How to import & read any unstructured data file from Foundry to code repository

Dear Community !
Need support to have a clarity over, how to import & read any unstructured data file (for example: .pdf, .rpt etc.) from Foundry to code repository. Further get the file output to be picked up in dataset / data frame using python code?

Many thanks in advance for your support with the same.

You can upload your files to a media set. You can then use the media sets in python transforms or in pipeline builder.

Alternatively you can also use this guide to access files stored within a dataset for various purposes:
https://www.palantir.com/docs/foundry/code-examples/raw-file-parsing-transforms/

Dear @bkaplan ,
For media set .rpt is not supported, also for .pdf also it is not taking.
For now focusing .rpt what will be the approach ?

As we are not able to load the data we are stuck here without a progress.

Also, we have tried it to load as a dataset but no luck too (also as it is not structure files, nothing is getting displayed at dataset).

So, any kind of help or direction will be very helpful !

You should be able to upload the files to a dataset (you will not be able to see anything in the preview, but if you go into the files (details > files), you should be able to see the files that are included.

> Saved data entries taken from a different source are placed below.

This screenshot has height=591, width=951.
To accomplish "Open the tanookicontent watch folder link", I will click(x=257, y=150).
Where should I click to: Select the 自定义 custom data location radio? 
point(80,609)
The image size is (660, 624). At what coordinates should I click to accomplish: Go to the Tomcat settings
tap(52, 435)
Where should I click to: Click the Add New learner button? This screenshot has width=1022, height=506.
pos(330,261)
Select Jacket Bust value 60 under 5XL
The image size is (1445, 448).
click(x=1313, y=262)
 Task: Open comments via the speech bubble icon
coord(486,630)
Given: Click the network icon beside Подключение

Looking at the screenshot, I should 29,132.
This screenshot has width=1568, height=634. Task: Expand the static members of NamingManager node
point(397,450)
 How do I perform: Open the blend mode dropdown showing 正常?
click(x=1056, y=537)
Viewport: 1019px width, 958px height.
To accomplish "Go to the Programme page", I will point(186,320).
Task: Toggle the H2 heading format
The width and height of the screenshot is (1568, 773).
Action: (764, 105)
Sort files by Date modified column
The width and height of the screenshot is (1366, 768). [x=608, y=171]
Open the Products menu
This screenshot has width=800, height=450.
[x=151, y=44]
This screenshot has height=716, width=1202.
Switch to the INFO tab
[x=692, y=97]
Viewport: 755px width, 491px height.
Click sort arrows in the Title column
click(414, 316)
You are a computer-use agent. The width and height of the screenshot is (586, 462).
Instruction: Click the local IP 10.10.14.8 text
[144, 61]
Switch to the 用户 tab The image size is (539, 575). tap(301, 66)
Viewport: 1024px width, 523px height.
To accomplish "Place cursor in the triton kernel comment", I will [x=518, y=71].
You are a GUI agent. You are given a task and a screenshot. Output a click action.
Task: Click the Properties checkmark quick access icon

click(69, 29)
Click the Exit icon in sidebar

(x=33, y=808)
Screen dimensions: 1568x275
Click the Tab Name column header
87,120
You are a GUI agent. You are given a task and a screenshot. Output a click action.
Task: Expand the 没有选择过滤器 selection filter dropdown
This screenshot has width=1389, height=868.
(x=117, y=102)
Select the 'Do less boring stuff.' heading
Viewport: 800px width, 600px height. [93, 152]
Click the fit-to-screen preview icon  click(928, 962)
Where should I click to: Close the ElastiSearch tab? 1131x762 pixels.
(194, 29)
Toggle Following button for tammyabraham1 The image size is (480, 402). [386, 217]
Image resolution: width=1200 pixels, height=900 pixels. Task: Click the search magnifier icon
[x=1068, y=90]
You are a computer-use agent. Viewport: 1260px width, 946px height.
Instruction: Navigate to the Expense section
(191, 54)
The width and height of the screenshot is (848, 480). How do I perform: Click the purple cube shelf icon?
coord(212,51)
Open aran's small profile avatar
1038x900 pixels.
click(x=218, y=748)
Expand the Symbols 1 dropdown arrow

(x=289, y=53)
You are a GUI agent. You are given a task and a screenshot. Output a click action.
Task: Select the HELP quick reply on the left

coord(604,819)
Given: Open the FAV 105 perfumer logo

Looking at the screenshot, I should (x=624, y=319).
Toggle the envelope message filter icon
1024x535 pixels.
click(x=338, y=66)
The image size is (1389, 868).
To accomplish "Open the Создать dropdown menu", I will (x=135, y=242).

You can then iterate and parse the raw files in a transform as @manu flagged above by looking at the individual files and transforming them into a new output dataframe.

It might be worth taking a look at our docs for building with unstructured data to understand more on how to read from a dataset with no schema and transform it into a dataframe.

Maybe it’s too late, but this post may be useful you to process .rpt files (if they look like the one in the post)

Hope it helps.